Was sich in der Musikstadt Bamberg unterhalb der symphonischen Elite ereignet, ist bemerkenswert. Und es stößt auch auf die hochverdiente Aufmerksamkeit. Das ließ sich am Samstagabend in der Konzerthalle besichtigen, die rappelvoll gefüllt war beim Abschlusskonzert der Hochschulmusik von Bambergs Otto-Friedrich-Universität. Nicht nur die Studis oder weiteres universitäres Publikum, auch andere Musikfreunde fanden den Weg in den Josef-Keilberth-Saal, um der Aufführung von Antonín Dvoráks Oratorium „Stabat Mater“ durch den Universitätschor und das Universitätsorchester zu lauschen. Und das lohnte sich wahrlich, denn die Interpretation dieses bewegenden Werkes gelang auf einem Niveau, das man über weite Strecken nicht mehr als bloß „amateurhaft“ qualifizieren konnte.
Intensität des Ausdrucks
Unter der Leitung des seit 2014 amtierenden Leiters der Bamberger Hochschulmusik, Wilhelm Schmidts, musizierten ein ausgewachsenes Sinfonieorchester, vier Gesangssolisten und der mit über 100 Sängerinnen und Sängern kapital besetzte Hochschulchor. Dvoraks von tiefer Trauer um den Verlust der Kinder genährte erste oratorische Werk, dem später noch das Requiem folgen sollte, ist eine dunkel gefärbte Musik, die nicht von Ausbrüchen lebt, sondern von gedeckten Farben und von der Intensität des Ausdrucks. Das ließ sich gleich beim Auftakt mit dem „Stabat mater dolorosa“ erleben, einer geradezu trostreichen Musik, die von sattem Streicher- und breitem Chorklang geprägt war. Im „Qui est homo?“ zeigte sich, welch homogenes Vokalquartett bei dieser Aufführung aufgeboten und welch vorzügliche Holzbläser verpflichtet werden konnten.

AUFGABEN.
**1.** Übertrage diesen Satz aus dem Konzertbericht ins Englische: „Das ließ sich gleich beim Auftakt mit dem ‚Stabat mater dolorosa‘ erleben, einer geradezu trostreichen Musik, die von sattem Streicher- und breitem Chorklang geprägt war.“
**2.** Mit wie vielen Sängerinnen und Sängern war der Hochschulchor laut dem Konzertbericht besetzt?
**3.** Schreibe den Konzertbericht über die Bamberger Aufführung von Dvoraks „Stabat Mater“ im Anschluss an seinen letzten Satz weiter.
Die Datensätze stehen in keinem Zusammenhang mit dem Konzertbericht.

BEREITGESTELLTES MATERIAL.
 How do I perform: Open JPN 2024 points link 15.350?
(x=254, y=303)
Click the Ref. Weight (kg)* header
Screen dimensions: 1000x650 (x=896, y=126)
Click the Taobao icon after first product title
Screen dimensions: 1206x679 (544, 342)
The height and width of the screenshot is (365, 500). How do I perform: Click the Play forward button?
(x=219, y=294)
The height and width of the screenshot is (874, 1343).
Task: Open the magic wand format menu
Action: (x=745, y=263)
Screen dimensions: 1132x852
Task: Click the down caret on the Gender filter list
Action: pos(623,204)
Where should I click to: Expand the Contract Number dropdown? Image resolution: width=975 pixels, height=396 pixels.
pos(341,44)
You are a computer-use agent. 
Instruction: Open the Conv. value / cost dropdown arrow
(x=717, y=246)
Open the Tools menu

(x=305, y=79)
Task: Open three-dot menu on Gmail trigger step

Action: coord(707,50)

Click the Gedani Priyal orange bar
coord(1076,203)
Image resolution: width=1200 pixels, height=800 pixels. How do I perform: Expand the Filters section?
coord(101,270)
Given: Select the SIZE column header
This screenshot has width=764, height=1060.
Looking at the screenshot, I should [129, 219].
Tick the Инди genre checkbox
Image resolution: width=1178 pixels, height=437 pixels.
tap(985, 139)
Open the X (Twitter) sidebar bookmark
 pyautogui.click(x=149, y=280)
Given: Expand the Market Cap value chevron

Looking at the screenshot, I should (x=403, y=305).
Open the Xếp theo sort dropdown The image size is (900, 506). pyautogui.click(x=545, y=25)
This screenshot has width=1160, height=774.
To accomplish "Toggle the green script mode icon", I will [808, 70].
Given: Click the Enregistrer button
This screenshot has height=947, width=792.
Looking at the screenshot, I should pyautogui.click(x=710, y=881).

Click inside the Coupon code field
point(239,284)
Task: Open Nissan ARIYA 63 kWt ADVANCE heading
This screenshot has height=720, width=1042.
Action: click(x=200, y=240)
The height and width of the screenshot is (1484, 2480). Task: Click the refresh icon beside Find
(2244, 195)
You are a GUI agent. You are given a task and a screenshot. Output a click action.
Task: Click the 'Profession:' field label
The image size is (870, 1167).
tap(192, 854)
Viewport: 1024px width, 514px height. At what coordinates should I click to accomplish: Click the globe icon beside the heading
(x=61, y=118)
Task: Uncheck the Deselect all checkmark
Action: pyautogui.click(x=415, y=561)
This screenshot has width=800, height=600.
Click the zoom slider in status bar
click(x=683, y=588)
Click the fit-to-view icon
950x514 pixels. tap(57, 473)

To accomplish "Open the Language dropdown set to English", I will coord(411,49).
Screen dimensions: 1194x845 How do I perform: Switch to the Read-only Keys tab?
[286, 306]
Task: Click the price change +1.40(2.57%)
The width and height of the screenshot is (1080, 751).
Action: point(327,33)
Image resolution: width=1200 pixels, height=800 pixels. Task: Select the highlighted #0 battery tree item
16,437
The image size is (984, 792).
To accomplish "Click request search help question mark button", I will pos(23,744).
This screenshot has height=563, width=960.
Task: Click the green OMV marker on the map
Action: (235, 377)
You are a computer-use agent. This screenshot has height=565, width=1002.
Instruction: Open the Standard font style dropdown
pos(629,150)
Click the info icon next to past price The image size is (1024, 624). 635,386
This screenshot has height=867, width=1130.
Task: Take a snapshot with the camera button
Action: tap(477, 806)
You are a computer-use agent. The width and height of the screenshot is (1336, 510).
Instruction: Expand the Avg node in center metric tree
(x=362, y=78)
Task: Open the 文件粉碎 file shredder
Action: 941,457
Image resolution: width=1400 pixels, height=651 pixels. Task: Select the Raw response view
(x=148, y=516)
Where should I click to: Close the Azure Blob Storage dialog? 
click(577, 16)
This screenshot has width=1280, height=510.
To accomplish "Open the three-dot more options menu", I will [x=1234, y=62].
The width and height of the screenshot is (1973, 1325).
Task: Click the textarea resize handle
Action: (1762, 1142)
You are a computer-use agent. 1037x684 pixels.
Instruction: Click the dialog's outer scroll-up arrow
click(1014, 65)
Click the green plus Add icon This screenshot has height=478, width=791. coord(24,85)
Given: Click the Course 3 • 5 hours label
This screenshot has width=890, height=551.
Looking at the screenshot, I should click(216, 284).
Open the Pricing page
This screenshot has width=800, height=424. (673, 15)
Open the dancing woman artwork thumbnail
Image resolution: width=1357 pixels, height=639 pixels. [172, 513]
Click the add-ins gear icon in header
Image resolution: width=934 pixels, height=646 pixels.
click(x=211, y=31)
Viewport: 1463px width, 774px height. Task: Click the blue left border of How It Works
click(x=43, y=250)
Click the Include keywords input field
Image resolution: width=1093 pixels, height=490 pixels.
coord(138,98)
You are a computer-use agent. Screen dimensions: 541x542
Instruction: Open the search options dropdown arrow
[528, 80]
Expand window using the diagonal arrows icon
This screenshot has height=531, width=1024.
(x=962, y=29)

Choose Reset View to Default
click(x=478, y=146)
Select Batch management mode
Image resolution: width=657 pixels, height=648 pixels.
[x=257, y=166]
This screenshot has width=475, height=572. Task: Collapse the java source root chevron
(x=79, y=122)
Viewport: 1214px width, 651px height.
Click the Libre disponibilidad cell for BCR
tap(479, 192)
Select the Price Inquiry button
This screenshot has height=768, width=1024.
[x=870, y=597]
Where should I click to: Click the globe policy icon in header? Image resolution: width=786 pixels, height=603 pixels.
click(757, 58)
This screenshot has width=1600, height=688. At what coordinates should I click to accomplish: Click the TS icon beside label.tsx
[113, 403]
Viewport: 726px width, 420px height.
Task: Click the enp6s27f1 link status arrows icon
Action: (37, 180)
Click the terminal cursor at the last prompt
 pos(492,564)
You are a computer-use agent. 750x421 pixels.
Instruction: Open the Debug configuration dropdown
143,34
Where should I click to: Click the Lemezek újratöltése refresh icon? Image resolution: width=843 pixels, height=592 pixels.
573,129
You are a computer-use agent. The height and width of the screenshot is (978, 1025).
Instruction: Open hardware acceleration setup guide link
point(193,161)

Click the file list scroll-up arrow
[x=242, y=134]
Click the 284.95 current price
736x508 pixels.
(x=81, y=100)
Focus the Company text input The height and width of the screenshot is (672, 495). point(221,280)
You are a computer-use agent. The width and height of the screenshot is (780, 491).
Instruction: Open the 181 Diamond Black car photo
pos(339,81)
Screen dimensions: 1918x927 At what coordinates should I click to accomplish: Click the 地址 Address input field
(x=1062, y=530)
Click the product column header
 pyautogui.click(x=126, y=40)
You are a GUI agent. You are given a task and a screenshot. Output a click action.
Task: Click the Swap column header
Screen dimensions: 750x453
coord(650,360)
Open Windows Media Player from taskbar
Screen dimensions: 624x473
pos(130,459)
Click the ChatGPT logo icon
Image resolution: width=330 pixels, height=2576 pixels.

LÖSUNGEN NACH AUFGABEN.
**1.** This could be experienced right at the opening with the “Stabat mater dolorosa,” downright consoling music marked by a rich string sound and a broad choral sound.

**2.** Mit über 100 Sängerinnen und Sängern.

**3.**
Präzise Pianoeinsätze und breiter Tuttiklang
Das reiche Aufgebot an Frauenstimmen, zu Beginn noch etwas furchtsam bei den Einsätzen, kam im „Eia mater“ sehr schön zur Geltung und imponierte im anschließenden „Fac, ut ardeat“ mit ebenso weichen wie präzisen Pianoeinsätzen. Im „Tui nati“ endlich schien der gesamte Chor ganz bei sich angekommen zu sein, welch breiter Tuttiklang! Das „Fac me vere“ entpuppte sich als ideale Rolle für Jeongyeop Seok und seine helle, im Piano besonders angenehme Tenorstimme. Ihm gesellte sich im „Fac ut portem“ mit Silke Evers eine Sopranistin hinzu, die mit schönem Timbre und wunderbaren Pianissimi selbst in höchsten Lagen zu beeindrucken wusste. Chao Dengs profunder Bass hatte schon zuvor gefallen, und die profunde Altstimme Christine Mittermairs komplettierte im „Inflammatus et accensus“ das Sängerquartett.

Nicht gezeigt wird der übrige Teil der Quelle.